Concept

BSFG Boundary Roles

The four-buffer topology as logical roles

Overview

The four-buffer model is the architectural heart of BSFG. It defines four logical boundary roles: ISB, IFB, ESB, and EFB.

These roles are not services or concrete components — they are principles that describe what each part of the boundary does, independent of how it is implemented. A BSFG node may implement one or more of these roles using any conforming zone-local durability substrate.

Role Definitions

Each boundary role has a specific responsibility in the ingress-to-egress path. The table below maps each role to its direction, responsibility, and durability characteristics:

Role Direction Responsibility Durability Type
ISB
(Ingress Store) Inbound: External Zone Non-blocking durable write at external perimeter Write-Ahead Log (fsync or replication)
IFB
(Ingress Forward) Inbound: Internal Zone Idempotent deduplication via putIfAbsent Durable forward buffer (conditional insert)
ESB
(Egress Store) Outbound: Internal Zone Non-blocking durable write at internal perimeter Write-Ahead Log (fsync or replication)
EFB
(Egress Forward) Outbound: External Zone Idempotent deduplication via putIfAbsent Durable forward buffer (conditional insert)

Ingress vs Egress Flows

The boundary operates in two directions. Here is a simplified flow showing how the four roles work together:

flowchart TD
  subgraph IN["INGRESS FLOW (Inbound to Internal Zone)"]
    EZ1["External Zone"] --> ISB["ISB (store)"]
    ISB --> H1["Handoff (async replay)"]
    H1 --> IFB["IFB (forward)"]
    IFB --> IZ1["Internal Zone"]
  end

  subgraph OUT["EGRESS FLOW (Outbound to External Zone)"]
    IZ2["Internal Zone"] --> ESB["ESB (store)"]
    ESB --> H2["Handoff (async replay)"]
    H2 --> EFB["EFB (forward)"]
    EFB --> EZ2["External Zone"]
  end

  G["Gate controls flow"]
  ISB -.-> G -.-> IFB
  ESB -.-> G -.-> EFB

Three-Layer Ontology

To avoid confusion between roles and implementations, BSFG distinguishes three layers:

  • Principle Layer: ISB, IFB, ESB, EFB are logical boundary roles. They describe the what — what each part of the boundary must do.
  • Logical System Layer: A BSFG node orchestrates these roles via the RPC contract (AppendFact, FetchFacts, ConfirmReceipt, PutObject) and implements the replay handoff protocol, cursor advancement, and confirmation semantics.
  • Substrate Layer: Zone-local durability is provided by any conforming durable store and transport adapter. The substrate implements the roles but is decoupled from the topology principles.

For one reference implementation of these roles, see NATS/JetStream Reference.

Key Invariants

The four-buffer topology enforces several architectural invariants:

  • Zone-Local Durability: Each zone owns its own ISB/ESB (store buffers) and IFB/EFB (forward buffers). No zone writes directly into another zone's durable log.
  • No Durable Middleware at Boundary: The boundary network carries only connectivity infrastructure (routers, firewalls, TLS terminators). Durable state is zone-owned.
  • Asynchronous Replay Only: Zones communicate via async handoff, never via synchronous RPC. A zone can operate autonomously when the boundary is sealed.
  • Idempotent Append at Forward Buffers: The forward buffers (IFB, EFB) use atomic putIfAbsent to deduplicate.
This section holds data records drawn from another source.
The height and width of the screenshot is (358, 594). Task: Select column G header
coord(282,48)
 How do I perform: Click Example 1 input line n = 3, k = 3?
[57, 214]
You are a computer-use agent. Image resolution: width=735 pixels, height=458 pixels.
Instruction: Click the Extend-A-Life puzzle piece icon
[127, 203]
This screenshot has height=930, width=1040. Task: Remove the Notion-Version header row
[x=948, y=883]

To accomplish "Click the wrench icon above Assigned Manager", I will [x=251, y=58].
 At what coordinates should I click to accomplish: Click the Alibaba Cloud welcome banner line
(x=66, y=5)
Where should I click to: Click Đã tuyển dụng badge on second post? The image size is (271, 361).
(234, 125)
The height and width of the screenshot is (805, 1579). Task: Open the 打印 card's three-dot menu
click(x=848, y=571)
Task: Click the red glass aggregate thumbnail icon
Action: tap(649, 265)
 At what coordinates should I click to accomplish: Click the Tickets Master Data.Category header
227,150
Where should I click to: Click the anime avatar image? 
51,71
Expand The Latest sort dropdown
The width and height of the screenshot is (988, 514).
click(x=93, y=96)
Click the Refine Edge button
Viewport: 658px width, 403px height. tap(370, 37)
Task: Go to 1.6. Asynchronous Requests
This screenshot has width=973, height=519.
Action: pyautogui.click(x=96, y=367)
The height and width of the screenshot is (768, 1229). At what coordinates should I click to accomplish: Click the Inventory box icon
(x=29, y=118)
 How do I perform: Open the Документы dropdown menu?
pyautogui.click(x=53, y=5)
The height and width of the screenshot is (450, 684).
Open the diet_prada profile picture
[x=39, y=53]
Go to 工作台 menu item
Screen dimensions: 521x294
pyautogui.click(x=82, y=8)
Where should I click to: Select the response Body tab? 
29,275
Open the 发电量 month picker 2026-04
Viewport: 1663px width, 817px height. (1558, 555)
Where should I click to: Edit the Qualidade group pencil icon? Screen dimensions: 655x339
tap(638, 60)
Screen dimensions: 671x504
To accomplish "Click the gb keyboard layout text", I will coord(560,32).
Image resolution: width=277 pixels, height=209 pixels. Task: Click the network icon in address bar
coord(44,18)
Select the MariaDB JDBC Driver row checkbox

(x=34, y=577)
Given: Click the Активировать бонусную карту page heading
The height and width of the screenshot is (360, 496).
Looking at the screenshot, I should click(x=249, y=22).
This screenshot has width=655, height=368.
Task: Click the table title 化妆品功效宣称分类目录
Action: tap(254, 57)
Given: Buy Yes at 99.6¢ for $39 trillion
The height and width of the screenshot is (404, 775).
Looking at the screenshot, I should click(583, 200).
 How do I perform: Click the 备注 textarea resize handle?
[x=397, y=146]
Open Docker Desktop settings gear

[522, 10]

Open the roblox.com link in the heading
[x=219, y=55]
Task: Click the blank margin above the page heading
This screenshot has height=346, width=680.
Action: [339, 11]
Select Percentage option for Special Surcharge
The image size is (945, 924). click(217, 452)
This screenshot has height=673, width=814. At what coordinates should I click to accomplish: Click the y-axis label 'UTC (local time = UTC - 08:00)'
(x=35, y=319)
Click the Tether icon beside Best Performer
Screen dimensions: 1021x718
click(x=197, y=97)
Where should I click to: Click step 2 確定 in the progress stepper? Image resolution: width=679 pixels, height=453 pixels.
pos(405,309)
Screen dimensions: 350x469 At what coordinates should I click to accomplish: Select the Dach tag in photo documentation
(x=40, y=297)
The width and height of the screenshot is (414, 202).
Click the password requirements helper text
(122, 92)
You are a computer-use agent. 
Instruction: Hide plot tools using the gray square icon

This eliminates the need for background reconciliation workers.
  • Contiguous Frontier: Safe truncation at store buffers depends on contiguous confirmation at forward buffers. Gaps break truncation safety.

Terminology

Gate

A logical circuit breaker. When open (normal operation), synchronous paths work. When closed (network partition), producers and consumers continue via local buffers; the handoff freezes.

Cursor / Frontier

The position in the store buffer up to which facts have been durably confirmed at the forward buffer. Also called highest_contiguous_committed_offset.

Handoff

The asynchronous transfer of facts from store buffer to forward buffer. Driven by cursor advancement and replay.